_Data items:_
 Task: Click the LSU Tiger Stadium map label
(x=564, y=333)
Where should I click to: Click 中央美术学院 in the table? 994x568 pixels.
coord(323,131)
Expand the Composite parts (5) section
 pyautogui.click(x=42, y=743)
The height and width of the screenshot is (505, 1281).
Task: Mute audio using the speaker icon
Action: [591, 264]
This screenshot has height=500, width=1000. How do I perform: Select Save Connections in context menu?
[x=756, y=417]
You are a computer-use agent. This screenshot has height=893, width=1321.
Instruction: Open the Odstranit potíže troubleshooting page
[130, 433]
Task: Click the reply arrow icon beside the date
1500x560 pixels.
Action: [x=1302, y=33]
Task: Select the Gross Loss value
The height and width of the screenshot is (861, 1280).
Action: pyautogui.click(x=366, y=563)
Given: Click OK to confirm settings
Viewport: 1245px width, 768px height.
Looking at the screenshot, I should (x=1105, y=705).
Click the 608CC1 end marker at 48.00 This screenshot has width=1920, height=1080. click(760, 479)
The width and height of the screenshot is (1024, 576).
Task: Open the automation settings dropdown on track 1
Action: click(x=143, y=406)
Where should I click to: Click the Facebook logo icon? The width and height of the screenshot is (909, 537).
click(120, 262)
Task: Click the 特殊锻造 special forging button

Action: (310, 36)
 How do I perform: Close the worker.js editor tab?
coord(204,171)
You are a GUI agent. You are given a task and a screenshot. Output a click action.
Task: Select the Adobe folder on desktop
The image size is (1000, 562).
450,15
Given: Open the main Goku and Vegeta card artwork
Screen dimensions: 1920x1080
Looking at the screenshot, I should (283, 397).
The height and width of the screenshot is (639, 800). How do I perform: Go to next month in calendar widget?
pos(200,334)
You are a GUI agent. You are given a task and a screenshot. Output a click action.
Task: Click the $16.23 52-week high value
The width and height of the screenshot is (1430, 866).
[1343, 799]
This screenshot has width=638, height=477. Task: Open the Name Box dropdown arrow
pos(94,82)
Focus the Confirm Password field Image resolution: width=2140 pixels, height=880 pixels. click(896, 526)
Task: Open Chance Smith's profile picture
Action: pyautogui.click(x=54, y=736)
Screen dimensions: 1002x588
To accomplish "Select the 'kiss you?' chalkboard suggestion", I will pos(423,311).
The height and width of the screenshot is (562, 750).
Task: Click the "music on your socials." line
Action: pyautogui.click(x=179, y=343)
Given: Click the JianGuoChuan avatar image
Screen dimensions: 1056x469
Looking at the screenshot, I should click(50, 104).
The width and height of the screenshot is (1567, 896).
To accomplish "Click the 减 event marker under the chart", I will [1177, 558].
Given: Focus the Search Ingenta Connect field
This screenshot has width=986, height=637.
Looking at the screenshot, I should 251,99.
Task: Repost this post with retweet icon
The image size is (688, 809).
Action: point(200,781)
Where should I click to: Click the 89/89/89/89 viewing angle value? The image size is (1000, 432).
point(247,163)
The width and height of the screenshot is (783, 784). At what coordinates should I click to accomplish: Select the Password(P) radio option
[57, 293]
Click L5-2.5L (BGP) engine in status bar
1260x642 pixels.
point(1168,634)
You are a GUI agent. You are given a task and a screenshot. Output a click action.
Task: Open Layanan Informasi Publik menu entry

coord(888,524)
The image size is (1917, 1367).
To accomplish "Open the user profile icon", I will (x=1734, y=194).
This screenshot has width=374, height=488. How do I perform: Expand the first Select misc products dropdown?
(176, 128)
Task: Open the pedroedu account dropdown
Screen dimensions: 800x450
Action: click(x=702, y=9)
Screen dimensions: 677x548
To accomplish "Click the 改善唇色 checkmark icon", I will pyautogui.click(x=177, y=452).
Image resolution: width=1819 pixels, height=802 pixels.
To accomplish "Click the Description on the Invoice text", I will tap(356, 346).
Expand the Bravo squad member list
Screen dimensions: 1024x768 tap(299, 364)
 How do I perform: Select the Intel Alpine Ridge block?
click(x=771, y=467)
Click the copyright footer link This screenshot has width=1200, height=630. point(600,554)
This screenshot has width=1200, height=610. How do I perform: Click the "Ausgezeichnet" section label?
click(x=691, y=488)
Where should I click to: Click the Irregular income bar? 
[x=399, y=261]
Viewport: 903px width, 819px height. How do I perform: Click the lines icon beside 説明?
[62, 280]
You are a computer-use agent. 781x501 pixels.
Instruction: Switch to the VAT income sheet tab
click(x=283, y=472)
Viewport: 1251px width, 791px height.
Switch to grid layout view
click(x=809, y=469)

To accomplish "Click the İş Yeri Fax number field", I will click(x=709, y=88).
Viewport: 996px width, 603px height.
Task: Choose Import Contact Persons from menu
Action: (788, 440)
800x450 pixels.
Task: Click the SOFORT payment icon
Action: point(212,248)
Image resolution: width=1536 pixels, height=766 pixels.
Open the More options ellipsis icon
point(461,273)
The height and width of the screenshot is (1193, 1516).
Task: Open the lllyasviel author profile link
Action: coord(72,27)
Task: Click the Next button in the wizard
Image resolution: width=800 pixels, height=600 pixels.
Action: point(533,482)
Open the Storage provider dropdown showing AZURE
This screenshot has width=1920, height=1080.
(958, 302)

_AIM OF THE EXERCISE:_ Return each line above precisely as written.

_WORKED SOLUTION:_
 Task: Click the LSU Tiger Stadium map label
(x=564, y=333)
Where should I click to: Click 中央美术学院 in the table? 994x568 pixels.
coord(323,131)
Expand the Composite parts (5) section
 pyautogui.click(x=42, y=743)
The height and width of the screenshot is (505, 1281).
Task: Mute audio using the speaker icon
Action: [591, 264]
This screenshot has height=500, width=1000. How do I perform: Select Save Connections in context menu?
[x=756, y=417]
You are a computer-use agent. This screenshot has height=893, width=1321.
Instruction: Open the Odstranit potíže troubleshooting page
[130, 433]
Task: Click the reply arrow icon beside the date
1500x560 pixels.
Action: [x=1302, y=33]
Task: Select the Gross Loss value
The height and width of the screenshot is (861, 1280).
Action: pyautogui.click(x=366, y=563)
Given: Click OK to confirm settings
Viewport: 1245px width, 768px height.
Looking at the screenshot, I should (x=1105, y=705).
Click the 608CC1 end marker at 48.00 This screenshot has width=1920, height=1080. click(760, 479)
The width and height of the screenshot is (1024, 576).
Task: Open the automation settings dropdown on track 1
Action: click(x=143, y=406)
Where should I click to: Click the Facebook logo icon? The width and height of the screenshot is (909, 537).
click(120, 262)
Task: Click the 特殊锻造 special forging button

Action: (310, 36)
 How do I perform: Close the worker.js editor tab?
coord(204,171)
You are a GUI agent. You are given a task and a screenshot. Output a click action.
Task: Select the Adobe folder on desktop
The image size is (1000, 562).
450,15
Given: Open the main Goku and Vegeta card artwork
Screen dimensions: 1920x1080
Looking at the screenshot, I should (283, 397).
The height and width of the screenshot is (639, 800). How do I perform: Go to next month in calendar widget?
pos(200,334)
You are a GUI agent. You are given a task and a screenshot. Output a click action.
Task: Click the $16.23 52-week high value
The width and height of the screenshot is (1430, 866).
[1343, 799]
This screenshot has width=638, height=477. Task: Open the Name Box dropdown arrow
pos(94,82)
Focus the Confirm Password field Image resolution: width=2140 pixels, height=880 pixels. click(896, 526)
Task: Open Chance Smith's profile picture
Action: pyautogui.click(x=54, y=736)
Screen dimensions: 1002x588
To accomplish "Select the 'kiss you?' chalkboard suggestion", I will pos(423,311).
The height and width of the screenshot is (562, 750).
Task: Click the "music on your socials." line
Action: pyautogui.click(x=179, y=343)
Given: Click the JianGuoChuan avatar image
Screen dimensions: 1056x469
Looking at the screenshot, I should click(50, 104).
The width and height of the screenshot is (1567, 896).
To accomplish "Click the 减 event marker under the chart", I will [1177, 558].
Given: Focus the Search Ingenta Connect field
This screenshot has width=986, height=637.
Looking at the screenshot, I should 251,99.
Task: Repost this post with retweet icon
The image size is (688, 809).
Action: point(200,781)
Where should I click to: Click the 89/89/89/89 viewing angle value? The image size is (1000, 432).
point(247,163)
The width and height of the screenshot is (783, 784). At what coordinates should I click to accomplish: Select the Password(P) radio option
[57, 293]
Click L5-2.5L (BGP) engine in status bar
1260x642 pixels.
point(1168,634)
You are a GUI agent. You are given a task and a screenshot. Output a click action.
Task: Open Layanan Informasi Publik menu entry

coord(888,524)
The image size is (1917, 1367).
To accomplish "Open the user profile icon", I will (x=1734, y=194).
This screenshot has width=374, height=488. How do I perform: Expand the first Select misc products dropdown?
(176, 128)
Task: Open the pedroedu account dropdown
Screen dimensions: 800x450
Action: click(x=702, y=9)
Screen dimensions: 677x548
To accomplish "Click the 改善唇色 checkmark icon", I will pyautogui.click(x=177, y=452).
Image resolution: width=1819 pixels, height=802 pixels.
To accomplish "Click the Description on the Invoice text", I will tap(356, 346).
Expand the Bravo squad member list
Screen dimensions: 1024x768 tap(299, 364)
 How do I perform: Select the Intel Alpine Ridge block?
click(x=771, y=467)
Click the copyright footer link This screenshot has width=1200, height=630. point(600,554)
This screenshot has width=1200, height=610. How do I perform: Click the "Ausgezeichnet" section label?
click(x=691, y=488)
Where should I click to: Click the Irregular income bar? 
[x=399, y=261]
Viewport: 903px width, 819px height. How do I perform: Click the lines icon beside 説明?
[62, 280]
You are a computer-use agent. 781x501 pixels.
Instruction: Switch to the VAT income sheet tab
click(x=283, y=472)
Viewport: 1251px width, 791px height.
Switch to grid layout view
click(x=809, y=469)

To accomplish "Click the İş Yeri Fax number field", I will click(x=709, y=88).
Viewport: 996px width, 603px height.
Task: Choose Import Contact Persons from menu
Action: (788, 440)
800x450 pixels.
Task: Click the SOFORT payment icon
Action: point(212,248)
Image resolution: width=1536 pixels, height=766 pixels.
Open the More options ellipsis icon
point(461,273)
The height and width of the screenshot is (1193, 1516).
Task: Open the lllyasviel author profile link
Action: coord(72,27)
Task: Click the Next button in the wizard
Image resolution: width=800 pixels, height=600 pixels.
Action: point(533,482)
Open the Storage provider dropdown showing AZURE
This screenshot has width=1920, height=1080.
(958, 302)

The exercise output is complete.